Il primo triplete della storia viene mancato il 29 agosto 1965 dall’Inter di Angelo Moratti: dopo aver vinto il campionato in volata sul Milan ed essersi confermata in Europa, grazie a un tiro di Jair che passa sotto le gambe di Costa Pereira, i nerazzurri perdono la finale di Coppa Italia contro la Juventus, una partita giocata all’inizio della stagione successiva, in clima di preparazione estiva e con il doppio impegno per la Coppa Intercontinentale con l’Independiente alle porte. Come dire, il calendario, per chi voleva vincere tutto, era pieno di impegni anche cinquanta anni fa, ma non era ben organizzato come adesso e alcune finali potevano capitare in momenti di “bassa stagione”. Non a caso, nel 2010 le vittorie interiste in Coppa Italia, Serie A e Champions League arrivano nell’arco di soli 17 giorni e nel 2013 il Bayern Monaco trionfa in Coppa di Germania a una settimana di distanza dalla vittoriosa finale europea di Wembley.
Chiudiamo con un terzo fattore che ha contribuito ancor di più a rendere triplete una parola di uso frequente in questi anni. E chiediamo ancora aiuto alla Coppa dei Campioni vera e propria. Come visto, solo una squadra scozzese e due olandesi sono riuscite nell’impresa quando vecchia denominazione e vecchie regole erano in voga. La prima divisione scozzese e la Eredivisie olandese non sono, però, mai state famose per l’eccessiva competitività: due squadre di Glasgow qui, il trio Ajax-Feyenoord-PSV Eindhoven là a dividersi i titoli e a viaggiare con enorme vantaggio sugli altri club. L’anno in cui in Europa tutto andava per il verso giusto era, quindi, più facile in Scozia o in Olanda ritrovarsi vincitori di coppa nazionale e/o campionato più che in Germania, Italia o Spagna. Questo discorso adesso non vale più. Tutti i principali campionati europei, a parte la Premier League, si sono scozzesizzati e sono due, al massimo tre, le squadre che possono lottare per titolo e chi ne è fuori non entra o, meglio, non rientra facilmente in questa cerchia, sintomo di una inferiorità che è a volte tecnica, a volte economica, a volte progettuale, a volte tutto insieme.
Per questo è davvero enorme il divario che ha mostrato, ad esempio, la stagione 2014/15 tra il Barcellona, vincitore di Champions League, Liga e Copa del Rey, e il Siviglia, finito quinto in campionato e vincitore dell’Europa League. Un divario testimoniato soprattutto dai quaranta gol segnati in più in Liga dai blaugrana (110 contro 71), praticamente uno a partita.

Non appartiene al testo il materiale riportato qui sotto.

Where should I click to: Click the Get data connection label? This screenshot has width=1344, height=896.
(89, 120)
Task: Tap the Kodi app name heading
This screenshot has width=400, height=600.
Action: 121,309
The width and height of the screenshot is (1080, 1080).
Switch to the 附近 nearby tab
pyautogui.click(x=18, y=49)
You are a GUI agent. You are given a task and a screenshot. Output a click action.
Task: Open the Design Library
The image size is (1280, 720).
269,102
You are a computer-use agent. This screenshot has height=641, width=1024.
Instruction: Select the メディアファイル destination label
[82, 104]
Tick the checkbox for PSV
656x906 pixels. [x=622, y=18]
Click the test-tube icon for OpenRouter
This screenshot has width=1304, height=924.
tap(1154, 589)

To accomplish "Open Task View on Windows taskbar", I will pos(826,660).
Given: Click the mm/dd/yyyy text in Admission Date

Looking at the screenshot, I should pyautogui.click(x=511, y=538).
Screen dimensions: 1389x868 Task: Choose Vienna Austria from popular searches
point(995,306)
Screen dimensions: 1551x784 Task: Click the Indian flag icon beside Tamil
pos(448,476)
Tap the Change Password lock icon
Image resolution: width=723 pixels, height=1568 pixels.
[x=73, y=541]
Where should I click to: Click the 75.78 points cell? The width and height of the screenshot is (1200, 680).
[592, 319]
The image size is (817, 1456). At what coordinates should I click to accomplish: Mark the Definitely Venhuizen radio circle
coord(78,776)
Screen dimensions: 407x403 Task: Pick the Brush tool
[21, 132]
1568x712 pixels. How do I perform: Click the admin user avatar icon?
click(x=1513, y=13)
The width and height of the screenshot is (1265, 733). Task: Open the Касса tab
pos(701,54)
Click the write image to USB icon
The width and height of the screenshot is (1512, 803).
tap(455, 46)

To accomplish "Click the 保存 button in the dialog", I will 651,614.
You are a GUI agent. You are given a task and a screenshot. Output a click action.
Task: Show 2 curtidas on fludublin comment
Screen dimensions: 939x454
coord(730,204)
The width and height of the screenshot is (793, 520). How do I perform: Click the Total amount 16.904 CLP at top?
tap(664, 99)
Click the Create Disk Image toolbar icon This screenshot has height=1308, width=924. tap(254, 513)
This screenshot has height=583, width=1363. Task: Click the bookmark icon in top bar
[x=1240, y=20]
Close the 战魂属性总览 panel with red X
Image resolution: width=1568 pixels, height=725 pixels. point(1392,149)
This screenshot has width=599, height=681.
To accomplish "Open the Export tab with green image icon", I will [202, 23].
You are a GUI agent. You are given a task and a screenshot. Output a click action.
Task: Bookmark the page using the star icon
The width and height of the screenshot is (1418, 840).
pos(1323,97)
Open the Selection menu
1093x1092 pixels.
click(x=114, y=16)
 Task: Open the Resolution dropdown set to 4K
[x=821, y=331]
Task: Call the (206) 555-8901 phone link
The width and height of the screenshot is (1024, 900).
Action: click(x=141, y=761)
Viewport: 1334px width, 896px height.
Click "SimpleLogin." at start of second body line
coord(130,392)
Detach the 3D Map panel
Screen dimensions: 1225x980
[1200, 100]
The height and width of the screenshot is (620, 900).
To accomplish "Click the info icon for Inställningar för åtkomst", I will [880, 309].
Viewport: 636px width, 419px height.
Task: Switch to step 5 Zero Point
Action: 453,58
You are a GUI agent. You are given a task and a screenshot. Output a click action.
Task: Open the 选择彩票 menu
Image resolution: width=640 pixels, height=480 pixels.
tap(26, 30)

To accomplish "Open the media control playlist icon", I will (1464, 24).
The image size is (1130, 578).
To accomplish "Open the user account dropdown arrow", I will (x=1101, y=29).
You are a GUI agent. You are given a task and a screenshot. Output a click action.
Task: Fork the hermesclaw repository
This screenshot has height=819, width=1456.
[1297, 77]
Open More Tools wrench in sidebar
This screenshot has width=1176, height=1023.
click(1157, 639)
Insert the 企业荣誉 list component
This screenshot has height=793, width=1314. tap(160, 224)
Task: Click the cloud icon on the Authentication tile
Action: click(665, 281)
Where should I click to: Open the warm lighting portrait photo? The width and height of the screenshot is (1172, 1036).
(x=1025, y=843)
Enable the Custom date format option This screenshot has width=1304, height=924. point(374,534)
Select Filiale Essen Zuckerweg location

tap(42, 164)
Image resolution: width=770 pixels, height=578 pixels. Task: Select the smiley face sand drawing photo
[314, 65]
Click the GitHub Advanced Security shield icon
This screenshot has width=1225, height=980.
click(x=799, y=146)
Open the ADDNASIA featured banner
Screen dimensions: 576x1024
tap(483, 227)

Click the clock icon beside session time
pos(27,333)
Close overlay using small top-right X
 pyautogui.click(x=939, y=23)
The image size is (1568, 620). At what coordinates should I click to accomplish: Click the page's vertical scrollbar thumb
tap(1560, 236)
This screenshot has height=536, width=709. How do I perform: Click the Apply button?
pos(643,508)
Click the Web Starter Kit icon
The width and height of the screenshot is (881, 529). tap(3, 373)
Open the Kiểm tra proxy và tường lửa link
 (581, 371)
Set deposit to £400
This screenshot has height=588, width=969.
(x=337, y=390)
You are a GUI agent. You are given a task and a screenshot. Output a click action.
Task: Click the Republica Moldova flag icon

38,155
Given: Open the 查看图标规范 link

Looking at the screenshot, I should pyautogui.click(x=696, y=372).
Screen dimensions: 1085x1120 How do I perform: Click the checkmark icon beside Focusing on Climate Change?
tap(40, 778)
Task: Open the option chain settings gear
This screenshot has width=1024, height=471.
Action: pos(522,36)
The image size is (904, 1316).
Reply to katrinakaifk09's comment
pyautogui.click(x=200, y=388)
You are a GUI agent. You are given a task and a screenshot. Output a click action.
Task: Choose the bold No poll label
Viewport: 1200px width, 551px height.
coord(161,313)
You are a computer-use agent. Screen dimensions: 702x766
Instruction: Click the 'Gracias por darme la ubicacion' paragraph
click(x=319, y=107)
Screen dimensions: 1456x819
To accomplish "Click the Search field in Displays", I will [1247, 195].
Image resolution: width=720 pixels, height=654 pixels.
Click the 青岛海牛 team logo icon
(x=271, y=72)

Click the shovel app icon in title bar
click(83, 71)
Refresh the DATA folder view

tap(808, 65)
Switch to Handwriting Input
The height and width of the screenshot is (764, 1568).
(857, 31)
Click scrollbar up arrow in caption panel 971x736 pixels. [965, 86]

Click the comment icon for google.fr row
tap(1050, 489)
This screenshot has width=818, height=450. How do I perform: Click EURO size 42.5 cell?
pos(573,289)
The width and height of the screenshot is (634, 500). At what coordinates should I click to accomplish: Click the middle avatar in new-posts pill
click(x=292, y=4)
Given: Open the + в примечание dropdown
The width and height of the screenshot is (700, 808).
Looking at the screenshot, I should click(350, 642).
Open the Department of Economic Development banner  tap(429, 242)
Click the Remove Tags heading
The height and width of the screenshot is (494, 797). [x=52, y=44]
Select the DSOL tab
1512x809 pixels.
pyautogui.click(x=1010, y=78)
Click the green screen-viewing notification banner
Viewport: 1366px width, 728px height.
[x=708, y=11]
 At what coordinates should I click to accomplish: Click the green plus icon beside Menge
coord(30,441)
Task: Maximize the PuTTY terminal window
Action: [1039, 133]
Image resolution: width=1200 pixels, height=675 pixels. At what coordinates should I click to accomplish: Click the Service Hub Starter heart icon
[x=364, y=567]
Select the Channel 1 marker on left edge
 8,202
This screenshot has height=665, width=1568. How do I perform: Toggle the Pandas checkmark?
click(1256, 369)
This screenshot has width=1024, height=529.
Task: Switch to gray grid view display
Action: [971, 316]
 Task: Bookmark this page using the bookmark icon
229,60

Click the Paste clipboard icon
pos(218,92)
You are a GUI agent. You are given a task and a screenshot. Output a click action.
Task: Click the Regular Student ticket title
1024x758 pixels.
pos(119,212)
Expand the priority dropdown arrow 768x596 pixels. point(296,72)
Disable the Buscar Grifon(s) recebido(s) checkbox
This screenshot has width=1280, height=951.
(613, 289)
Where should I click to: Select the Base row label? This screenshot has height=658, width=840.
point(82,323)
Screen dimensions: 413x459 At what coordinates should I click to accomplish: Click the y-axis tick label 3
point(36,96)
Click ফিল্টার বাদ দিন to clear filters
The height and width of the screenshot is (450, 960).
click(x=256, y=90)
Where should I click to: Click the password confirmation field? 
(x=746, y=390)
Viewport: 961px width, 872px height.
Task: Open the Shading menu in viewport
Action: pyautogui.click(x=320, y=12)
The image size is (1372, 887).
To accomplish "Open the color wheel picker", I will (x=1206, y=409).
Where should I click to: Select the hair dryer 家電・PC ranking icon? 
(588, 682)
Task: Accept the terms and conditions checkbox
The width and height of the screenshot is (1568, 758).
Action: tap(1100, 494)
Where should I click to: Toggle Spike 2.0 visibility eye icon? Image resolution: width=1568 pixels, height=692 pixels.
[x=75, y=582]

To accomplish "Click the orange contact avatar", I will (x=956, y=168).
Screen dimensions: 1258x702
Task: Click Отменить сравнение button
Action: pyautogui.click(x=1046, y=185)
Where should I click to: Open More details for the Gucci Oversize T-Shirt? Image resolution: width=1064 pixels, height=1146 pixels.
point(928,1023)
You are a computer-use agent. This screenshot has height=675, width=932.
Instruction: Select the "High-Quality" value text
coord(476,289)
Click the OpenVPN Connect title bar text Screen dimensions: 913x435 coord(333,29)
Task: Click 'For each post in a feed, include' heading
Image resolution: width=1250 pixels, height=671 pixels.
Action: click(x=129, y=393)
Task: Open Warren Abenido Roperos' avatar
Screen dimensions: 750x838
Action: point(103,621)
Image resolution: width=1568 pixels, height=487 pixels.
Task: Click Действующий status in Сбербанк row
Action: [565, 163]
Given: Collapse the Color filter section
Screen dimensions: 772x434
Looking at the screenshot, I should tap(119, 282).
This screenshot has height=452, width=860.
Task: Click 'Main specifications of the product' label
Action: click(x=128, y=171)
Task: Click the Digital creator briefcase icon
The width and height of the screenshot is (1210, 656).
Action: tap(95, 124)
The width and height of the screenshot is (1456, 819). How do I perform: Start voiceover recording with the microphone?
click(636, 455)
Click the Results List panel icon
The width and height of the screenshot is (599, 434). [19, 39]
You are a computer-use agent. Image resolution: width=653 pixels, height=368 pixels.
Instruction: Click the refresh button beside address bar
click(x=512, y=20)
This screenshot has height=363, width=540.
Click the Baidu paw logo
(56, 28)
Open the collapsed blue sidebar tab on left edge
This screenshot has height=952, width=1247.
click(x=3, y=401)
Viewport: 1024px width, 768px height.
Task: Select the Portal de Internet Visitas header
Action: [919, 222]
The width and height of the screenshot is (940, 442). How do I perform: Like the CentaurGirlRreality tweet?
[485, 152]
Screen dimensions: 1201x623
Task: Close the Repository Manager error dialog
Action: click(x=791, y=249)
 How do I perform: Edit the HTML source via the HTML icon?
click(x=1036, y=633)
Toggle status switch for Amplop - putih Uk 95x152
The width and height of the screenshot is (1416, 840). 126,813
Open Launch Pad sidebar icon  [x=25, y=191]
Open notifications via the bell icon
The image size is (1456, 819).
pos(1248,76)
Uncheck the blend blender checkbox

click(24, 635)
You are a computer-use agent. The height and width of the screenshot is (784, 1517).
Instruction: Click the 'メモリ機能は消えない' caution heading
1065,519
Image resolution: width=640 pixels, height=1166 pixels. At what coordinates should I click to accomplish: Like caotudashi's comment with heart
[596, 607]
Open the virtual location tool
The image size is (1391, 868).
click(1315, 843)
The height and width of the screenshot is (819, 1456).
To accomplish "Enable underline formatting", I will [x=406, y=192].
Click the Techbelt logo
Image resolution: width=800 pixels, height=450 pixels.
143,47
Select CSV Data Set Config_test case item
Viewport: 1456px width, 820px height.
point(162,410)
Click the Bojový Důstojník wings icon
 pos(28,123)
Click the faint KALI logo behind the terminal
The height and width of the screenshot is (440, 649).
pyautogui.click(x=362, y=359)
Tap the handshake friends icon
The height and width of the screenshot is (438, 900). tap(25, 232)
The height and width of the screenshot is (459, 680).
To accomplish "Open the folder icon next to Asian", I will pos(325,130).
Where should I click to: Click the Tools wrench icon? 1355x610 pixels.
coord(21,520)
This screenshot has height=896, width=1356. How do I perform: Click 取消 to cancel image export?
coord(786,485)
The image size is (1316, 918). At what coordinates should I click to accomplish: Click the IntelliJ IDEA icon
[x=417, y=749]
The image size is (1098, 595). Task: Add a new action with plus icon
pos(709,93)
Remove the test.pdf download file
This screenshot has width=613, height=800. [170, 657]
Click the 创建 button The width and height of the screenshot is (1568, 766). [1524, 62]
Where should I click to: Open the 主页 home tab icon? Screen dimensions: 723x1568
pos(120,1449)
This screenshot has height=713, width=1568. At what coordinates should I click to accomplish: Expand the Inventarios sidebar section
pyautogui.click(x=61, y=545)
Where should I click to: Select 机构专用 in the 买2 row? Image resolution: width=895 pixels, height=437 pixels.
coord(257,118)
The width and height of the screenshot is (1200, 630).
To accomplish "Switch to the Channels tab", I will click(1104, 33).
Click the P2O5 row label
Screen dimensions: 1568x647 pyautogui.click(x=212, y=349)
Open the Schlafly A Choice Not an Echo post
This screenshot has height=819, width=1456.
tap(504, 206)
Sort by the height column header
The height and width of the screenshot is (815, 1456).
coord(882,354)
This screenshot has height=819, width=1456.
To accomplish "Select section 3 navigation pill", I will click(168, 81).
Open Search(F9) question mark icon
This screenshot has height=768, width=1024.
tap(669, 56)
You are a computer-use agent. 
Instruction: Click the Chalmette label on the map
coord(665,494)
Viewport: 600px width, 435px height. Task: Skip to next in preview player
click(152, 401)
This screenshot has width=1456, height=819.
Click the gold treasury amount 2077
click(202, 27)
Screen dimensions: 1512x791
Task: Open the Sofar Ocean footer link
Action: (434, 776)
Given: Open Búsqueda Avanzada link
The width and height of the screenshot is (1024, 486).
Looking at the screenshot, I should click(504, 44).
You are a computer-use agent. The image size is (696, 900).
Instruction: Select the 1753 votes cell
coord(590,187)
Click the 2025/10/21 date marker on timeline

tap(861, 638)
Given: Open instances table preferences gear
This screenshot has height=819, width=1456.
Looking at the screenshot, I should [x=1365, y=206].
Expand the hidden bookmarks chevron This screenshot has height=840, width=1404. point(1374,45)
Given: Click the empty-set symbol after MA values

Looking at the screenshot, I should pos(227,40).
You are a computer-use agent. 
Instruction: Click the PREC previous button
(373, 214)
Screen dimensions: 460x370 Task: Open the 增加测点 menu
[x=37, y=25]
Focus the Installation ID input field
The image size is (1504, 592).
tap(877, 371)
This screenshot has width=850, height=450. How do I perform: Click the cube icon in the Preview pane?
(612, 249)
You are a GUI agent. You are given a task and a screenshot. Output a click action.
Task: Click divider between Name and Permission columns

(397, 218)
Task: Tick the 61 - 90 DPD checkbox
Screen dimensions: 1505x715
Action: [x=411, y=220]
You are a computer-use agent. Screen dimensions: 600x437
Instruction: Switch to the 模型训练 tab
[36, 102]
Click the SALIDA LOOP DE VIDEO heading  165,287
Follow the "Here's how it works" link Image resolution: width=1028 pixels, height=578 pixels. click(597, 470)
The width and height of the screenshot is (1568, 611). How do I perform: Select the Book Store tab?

L’annata 2014/15, oltre a consegnare alla storia il quinto triplete in diciotto edizioni -la percentuale dice 27,77%-, ha rappresentato un’ulteriore passo avanti verso la standardizzazione del trionfo multiplo, visto che in finale di Champions League il Barcellona ha affrontato la Juventus, che al quarto scudetto consecutivo aveva appena aggiunto la decima Coppa Italia, dopo venti anni di astinenza, e quindi cercava anche lei di realizzare la sua personale tripletta.
In futuro, quindi, ce ne saranno tanti, molti di più di quanti ce ne siano stati nella seconda metà del secolo scorso. Perciò, ci vien voglia di rivolgere lo sguardo all’indietro, a ciò che è accaduto prima che la UEFA si inventasse la Coppa dei Campioni, per poter conferire noi lo status di triplete o treble che dir si voglia a mix di successi in patria e in campo internazionale che la storia ufficiale non ricorda.